Sandberg diskutiert in der Konzepthase über Nationalpark mit

Eingebettet in viel Wald liegt Sandberg am Südhang des Kreuzberg. Die Bürger stimmten gegen den Eintritt in die Konzeptphase für einen möglichen Nationalpark. An der Konzepthase selbst will sich die Gemeinde jedoch beteiligen.
Eingebettet in viel Wald liegt Sandberg am Südhang des Kreuzberg. Die Bürger stimmten gegen den Eintritt in die Konzeptphase für einen möglichen Nationalpark. An der Konzepthase selbst will sich die Gemeinde jedoch beteiligen. Foto: Marion Eckert

Die Bürger in der Gemeinde Sandberg haben sich in einer Abstimmung Anfang Juli mit 75 Prozent gegen den Eintritt in die Konzeptphase für eine möglichen Nationalpark Rhön ausgesprochen. Die Entscheidung, ob die Rhön in die Konzeptphase aufgenommen wird, wurde aber nicht in Sandberg, sondern in München getroffen. Am 18. Juli entschied der bayerische Ministerrat, sowohl die Rhön wie auch die Donauauen in die Konzeptphase zu übernehmen.

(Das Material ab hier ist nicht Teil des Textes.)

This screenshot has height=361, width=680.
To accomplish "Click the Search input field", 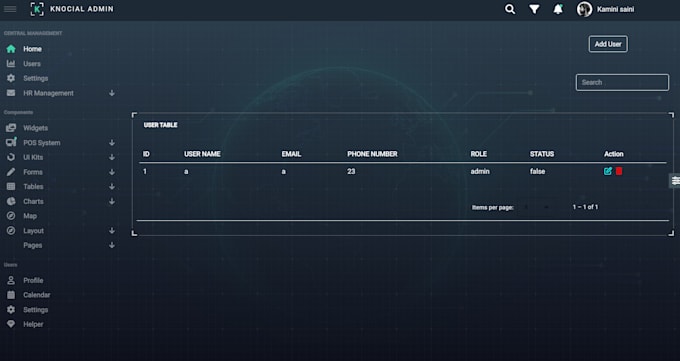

Was bedeutet das nun für die Gemeinde Sandberg? Die Bürger haben sich gegen die Konzeptphase ausgesprochen. Bedeutet das nun, dass die Gemeinde bei der Erstellung des Konzeptes außen vor bleibt? Oder wird Sandberg trotzdem mit am Verhandlungstisch sitzen?

Überstimmt

Für Bürgermeisterin Sonja Reubelt steht es außer Frage, dass Sandberg selbstverständlich in der Konzeptphase an den Gesprächen und Entscheidungen beteiligt ist. „Die Umfrage in der Bevölkerung diente dazu, ein Stimmungsbild davon zu bekommen, was die Bürger wollen.“ Dieses Stimmungsbild habe Sandberg abgegeben. Vier andere Kommunen im Landkreis haben für den Eintritt in die Konzepthase gestimmt, zwei dagegen (Sandberg und Hohenroth).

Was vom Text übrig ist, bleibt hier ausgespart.